MATERIAL FOR THE TASK: Begin

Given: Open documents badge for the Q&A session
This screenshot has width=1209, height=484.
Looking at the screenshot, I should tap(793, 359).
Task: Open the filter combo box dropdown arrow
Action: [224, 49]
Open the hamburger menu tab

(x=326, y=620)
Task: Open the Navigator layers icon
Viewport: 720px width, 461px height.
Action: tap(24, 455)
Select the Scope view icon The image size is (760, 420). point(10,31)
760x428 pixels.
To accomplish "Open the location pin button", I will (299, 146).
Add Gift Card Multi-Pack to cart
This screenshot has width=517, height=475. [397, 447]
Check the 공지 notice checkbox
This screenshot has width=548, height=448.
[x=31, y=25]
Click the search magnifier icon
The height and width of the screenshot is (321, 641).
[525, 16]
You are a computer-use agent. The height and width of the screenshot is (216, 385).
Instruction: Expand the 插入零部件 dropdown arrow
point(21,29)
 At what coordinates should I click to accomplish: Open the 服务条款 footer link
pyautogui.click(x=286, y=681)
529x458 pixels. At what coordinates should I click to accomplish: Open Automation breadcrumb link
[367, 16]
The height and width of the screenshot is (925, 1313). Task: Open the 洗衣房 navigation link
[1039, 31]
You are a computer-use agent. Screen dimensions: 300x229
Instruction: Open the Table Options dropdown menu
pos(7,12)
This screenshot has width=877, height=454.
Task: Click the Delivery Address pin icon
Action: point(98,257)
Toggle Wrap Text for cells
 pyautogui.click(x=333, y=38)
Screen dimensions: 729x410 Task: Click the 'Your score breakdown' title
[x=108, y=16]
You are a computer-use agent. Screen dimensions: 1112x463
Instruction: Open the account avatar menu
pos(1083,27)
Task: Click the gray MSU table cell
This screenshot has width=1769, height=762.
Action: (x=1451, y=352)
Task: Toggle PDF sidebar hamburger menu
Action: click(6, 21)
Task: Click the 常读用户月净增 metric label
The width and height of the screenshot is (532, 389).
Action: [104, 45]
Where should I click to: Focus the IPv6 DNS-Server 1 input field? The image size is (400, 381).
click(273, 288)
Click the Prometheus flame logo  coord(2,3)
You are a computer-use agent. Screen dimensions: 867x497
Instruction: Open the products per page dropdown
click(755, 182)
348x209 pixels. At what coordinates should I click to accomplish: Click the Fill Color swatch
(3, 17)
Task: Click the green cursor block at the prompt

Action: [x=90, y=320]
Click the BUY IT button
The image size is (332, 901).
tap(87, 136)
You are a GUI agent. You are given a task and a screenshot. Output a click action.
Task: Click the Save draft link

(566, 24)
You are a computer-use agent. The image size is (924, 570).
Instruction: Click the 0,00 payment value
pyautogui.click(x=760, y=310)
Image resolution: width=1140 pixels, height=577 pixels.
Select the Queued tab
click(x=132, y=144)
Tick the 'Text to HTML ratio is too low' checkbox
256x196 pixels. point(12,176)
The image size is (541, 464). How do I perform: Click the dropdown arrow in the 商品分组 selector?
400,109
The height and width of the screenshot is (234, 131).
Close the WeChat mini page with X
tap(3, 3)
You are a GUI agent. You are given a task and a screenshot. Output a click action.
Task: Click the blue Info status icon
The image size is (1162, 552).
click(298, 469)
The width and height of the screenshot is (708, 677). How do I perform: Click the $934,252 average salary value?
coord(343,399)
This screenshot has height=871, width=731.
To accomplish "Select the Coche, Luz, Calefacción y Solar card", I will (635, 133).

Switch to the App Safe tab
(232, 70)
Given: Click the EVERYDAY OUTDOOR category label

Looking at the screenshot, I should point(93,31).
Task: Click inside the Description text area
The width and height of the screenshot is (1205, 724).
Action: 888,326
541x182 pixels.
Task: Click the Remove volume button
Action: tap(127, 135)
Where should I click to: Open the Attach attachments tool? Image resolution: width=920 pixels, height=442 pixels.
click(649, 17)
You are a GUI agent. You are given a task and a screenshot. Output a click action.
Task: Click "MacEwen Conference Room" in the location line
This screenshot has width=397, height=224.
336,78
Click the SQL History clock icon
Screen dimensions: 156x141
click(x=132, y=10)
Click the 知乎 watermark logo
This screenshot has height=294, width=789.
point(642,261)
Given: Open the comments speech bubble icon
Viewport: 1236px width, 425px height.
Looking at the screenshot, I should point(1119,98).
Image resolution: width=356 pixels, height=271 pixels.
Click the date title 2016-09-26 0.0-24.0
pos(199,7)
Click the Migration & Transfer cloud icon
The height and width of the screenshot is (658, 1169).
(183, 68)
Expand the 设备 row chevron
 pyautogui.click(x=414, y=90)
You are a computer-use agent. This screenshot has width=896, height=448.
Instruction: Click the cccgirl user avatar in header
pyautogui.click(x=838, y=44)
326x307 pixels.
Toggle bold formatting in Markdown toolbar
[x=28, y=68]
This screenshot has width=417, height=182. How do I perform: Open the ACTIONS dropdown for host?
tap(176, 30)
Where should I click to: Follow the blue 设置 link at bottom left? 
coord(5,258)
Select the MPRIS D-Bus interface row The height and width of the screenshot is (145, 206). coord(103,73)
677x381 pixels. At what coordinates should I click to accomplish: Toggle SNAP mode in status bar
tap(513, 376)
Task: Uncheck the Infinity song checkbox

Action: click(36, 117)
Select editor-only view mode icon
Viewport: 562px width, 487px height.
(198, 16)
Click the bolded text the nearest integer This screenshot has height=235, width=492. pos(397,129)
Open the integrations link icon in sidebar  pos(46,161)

MATERIAL FOR THE TASK: End

* PROMPT: Search the data above for lines holding "computer" and copy each of them.

* WRITTEN SOLUTION:
You are a computer-use agent. The height and width of the screenshot is (216, 385).
You are a computer-use agent. Screen dimensions: 300x229
You are a computer-use agent. Screen dimensions: 1112x463
You are a computer-use agent. Screen dimensions: 867x497
You are a computer-use agent. The image size is (924, 570).
You are a computer-use agent. This screenshot has width=896, height=448.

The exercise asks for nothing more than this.